By the way,  smoked some home grown belly today for 6 hours in mostly apple and some pecan wood smoke @ 90°-108°F

After 6 hours


----------



## foamheart (Sep 23, 2013)

That's some nice looking side!

I think smoking bacon around here is like the gauntlet has been thrown down. They all will tell you its about how they like the color. I like smokey bacon, but I m still learning..... Those guys like David or Bear they are just past good, they are looking for celestial enlightenment.

Long as youre happy, that's what it is all about.


----------



## mr t 59874 (Sep 23, 2013)

Your personal experience will be your best teacher in this case.  Many will tell you different things including myself.  It is difficult to go by someone's time if you don't know the color or density of the smoke they are using, hot or cold. Personally I smoke to a desired color using a very light cold smoke for approximately 3 days while keeping the temperature below 70°. It's my feeling that the extended smoking time gives the bacon extra time to equalize improving the flavor, but that's just my thinking.

Tom


----------



## kc5tpy (Sep 23, 2013)

Hello atcnick.  From the look of that smoked bacon I can see this ain't your first time round the block.  Great lookin bellies!  I think Mr.

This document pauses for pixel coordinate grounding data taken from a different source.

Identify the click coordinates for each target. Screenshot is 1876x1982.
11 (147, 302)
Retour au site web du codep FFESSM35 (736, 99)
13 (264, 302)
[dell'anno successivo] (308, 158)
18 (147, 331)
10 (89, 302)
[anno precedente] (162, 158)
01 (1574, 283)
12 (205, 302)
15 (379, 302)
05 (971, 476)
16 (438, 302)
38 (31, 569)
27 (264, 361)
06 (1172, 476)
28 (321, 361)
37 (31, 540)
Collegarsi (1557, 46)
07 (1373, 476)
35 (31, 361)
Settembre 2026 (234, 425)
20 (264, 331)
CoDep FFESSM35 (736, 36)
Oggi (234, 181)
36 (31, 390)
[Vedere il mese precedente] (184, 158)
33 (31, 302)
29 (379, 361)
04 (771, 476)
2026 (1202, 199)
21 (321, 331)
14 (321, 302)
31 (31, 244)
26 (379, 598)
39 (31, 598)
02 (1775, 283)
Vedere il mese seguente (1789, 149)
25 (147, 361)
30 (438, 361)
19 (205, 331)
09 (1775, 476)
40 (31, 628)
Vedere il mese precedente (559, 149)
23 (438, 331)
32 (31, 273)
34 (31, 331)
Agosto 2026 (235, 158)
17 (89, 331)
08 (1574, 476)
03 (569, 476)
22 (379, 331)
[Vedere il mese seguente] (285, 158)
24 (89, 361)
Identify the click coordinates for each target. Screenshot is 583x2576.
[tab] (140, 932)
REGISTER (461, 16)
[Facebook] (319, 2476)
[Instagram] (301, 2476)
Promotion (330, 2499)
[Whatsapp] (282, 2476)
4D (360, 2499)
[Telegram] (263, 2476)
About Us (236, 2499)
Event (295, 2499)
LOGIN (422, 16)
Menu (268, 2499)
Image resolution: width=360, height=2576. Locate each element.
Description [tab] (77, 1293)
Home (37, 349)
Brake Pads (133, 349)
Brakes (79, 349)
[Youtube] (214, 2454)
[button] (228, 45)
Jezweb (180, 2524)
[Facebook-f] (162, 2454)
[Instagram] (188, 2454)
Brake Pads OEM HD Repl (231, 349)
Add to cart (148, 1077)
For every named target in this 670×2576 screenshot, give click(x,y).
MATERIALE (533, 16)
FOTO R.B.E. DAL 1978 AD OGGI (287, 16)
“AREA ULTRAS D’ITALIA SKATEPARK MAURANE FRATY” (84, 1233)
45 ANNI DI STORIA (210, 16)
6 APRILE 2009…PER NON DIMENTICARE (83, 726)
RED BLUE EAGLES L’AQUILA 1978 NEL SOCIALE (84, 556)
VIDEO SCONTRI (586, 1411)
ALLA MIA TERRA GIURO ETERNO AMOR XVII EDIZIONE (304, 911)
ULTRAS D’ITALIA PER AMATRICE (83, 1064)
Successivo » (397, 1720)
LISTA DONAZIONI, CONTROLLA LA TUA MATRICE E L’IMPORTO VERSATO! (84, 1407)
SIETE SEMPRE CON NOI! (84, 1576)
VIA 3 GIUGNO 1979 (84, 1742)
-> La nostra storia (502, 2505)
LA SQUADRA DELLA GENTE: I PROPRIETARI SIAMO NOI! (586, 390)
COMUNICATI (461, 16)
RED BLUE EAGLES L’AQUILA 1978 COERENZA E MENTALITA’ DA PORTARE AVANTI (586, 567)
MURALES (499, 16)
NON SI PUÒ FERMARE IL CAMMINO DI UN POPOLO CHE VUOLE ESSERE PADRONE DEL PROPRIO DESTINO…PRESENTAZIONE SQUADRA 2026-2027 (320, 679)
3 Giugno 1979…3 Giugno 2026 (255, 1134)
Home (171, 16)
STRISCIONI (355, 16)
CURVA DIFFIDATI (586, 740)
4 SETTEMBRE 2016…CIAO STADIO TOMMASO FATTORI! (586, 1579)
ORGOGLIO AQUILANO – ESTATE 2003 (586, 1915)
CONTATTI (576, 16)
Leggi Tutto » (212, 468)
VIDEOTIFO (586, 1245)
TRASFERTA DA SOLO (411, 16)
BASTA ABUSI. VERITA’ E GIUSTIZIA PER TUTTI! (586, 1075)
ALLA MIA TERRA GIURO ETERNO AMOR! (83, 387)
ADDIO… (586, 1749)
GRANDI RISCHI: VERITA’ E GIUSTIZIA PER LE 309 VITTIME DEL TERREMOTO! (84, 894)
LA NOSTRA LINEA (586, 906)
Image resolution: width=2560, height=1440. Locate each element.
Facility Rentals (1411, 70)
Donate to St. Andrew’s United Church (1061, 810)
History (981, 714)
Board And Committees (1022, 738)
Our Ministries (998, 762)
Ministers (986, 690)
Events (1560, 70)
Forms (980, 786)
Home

T got ya sorted but thought I'd throw this out there.  I have not tried bacon yet ( on short list ) but I thought the same reading the posts here.  I too think things can be too smoked.  I can tell you my experience with smoking and hope it helps.    Being from south Texas, for years I only ever used mesquite wood to smoke/grill.  Many years ago I heard about smoking and started to experiment.  I am very old school and don't use rubs/marinades/mops very often because I like the taste of the meat to shine.  I learned ( after practice ) to produce the correct type of smoke but WAY too much too fast.  I ended up with great tasting, tender *SMOKED* meat but it could have been smoked cardboard.  It was *SMOKED*  ( as in YELL it to the world smoked ) but the meat flavors were hidden.  Others loved the meat but in my opinion the meat was ruined.  As Mr. T has said it's about the intensity of the smoke versus the time being smoked.  As I understand it the folks who smoke a lot of bacon are starting to experiment with subtle flavor changes.  As Mr. T. said, light smoke over longer periods.  IMHO ( and I may be wrong ) the folks are saying they smoke with hickory, oak and maple ( for example ) they are not saying they use that combination from start to finish. 
	

	
	
		
		



		
		
	


	





  When was the oak added to the mix?  If I were at their level of expertise that is what I'd start trying.  Add different woods at different times to see what changes happen.  I agree with the others; unless you are experimenting,  find the process, color and taste that you and your family like and stick with it.  Just because "A" smokes his 200 hours and you smoke yours for 6 doesn't necessarily mean your family would prefer that bacon or there is something you are missing.  Just my opinion for what it is worth.  Others will have different advice.  Hope it helps.  Keep Smokin!

Danny


----------